Eile ist geboten! Um es gleich vorwegzusagen – nachdem wir von der Entschuldigung der Kanzlerin zu ihrer verstolperten „Osterruhe“ komplett überrollt wurden, geben wir zu Protokoll, dass wir jede Vorahnung dafür verloren haben, welche Haken die Politik als Nächstes schlägt. Wir bitten also um Nachsicht, wenn wir hier nur hektische Zwischenstände bespiegeln können. So sind halt die Zeiten. Im Berliner Neusprech nennt man das „verlässliche Politik“, auf welche die „Bürgerinnen und Bürger schließlich einen Anspruch haben“. 
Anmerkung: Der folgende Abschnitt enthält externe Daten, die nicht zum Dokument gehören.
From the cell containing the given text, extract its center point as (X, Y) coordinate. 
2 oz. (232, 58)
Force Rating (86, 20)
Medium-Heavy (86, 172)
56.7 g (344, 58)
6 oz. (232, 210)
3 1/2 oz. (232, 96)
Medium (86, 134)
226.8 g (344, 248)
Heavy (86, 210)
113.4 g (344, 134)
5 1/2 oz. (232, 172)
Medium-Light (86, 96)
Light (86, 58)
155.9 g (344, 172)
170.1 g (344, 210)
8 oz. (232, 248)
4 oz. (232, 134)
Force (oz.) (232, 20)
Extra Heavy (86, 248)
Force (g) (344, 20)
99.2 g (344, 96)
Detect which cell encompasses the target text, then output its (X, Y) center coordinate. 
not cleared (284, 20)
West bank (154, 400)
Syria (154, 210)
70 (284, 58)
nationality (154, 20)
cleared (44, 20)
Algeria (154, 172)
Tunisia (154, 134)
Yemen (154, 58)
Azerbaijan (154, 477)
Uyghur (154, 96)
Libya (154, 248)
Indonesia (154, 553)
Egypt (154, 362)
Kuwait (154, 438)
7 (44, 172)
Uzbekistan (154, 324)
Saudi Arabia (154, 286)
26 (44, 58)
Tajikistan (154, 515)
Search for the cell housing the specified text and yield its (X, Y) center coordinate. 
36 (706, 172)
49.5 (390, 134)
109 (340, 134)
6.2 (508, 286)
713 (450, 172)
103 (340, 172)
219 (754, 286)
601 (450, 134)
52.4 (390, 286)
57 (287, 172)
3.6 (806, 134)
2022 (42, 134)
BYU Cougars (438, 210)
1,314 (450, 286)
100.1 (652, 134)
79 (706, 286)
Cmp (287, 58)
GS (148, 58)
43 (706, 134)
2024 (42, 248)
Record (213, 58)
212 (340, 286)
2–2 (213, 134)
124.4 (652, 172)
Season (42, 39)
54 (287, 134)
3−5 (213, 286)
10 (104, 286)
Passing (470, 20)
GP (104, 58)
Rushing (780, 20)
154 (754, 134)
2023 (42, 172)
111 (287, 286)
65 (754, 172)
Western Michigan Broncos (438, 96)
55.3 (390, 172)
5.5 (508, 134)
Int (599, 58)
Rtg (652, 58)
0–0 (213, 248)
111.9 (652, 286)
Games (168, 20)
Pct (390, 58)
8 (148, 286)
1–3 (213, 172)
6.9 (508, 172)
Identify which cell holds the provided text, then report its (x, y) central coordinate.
Es bleibt aber dabei, Eile ist geboten. Warum gerade jetzt? Nun, schon vor Ostern neigte sich die dritte Welle gefährlich zur Seite, die tägliche massive Steigerung der heiligen Inzidenzzahl verlor bedenklich an Schwung, kam schließlich zum Erliegen. Das passt nicht ins Konzept, wenn man als Impresario für „verlässliche Politik“ gerade auf Eskalation aus ist, auf Einheits-, Mega-, Hammer- oder „Brücken“-Lockdowns, die man so dringend benötigt, um seinen Machtanspruch gebührlich in Szene zu setzen.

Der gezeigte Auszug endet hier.